* **OPDRACHT**
Geef de regels van de regel met "This screenshot has width=1030, height=667." tot en met de regel met "click(700, 84)" weer als een JSON-lijst van strings, met één string per regel en zonder lege regels. Neem alleen deze regels op.

* **AANGELEVERDE GEGEVENS**
%%

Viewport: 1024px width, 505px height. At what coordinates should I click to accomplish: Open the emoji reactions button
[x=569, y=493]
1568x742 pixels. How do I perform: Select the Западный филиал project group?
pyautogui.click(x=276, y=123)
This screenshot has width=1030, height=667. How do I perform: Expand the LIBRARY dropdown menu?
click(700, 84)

%%
%%

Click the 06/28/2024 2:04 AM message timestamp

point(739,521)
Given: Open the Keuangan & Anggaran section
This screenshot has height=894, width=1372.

%%

* **VOLLEDIG ANTWOORD**
[
  "This screenshot has width=1030, height=667. How do I perform: Expand the LIBRARY dropdown menu?",
  "click(700, 84)"
]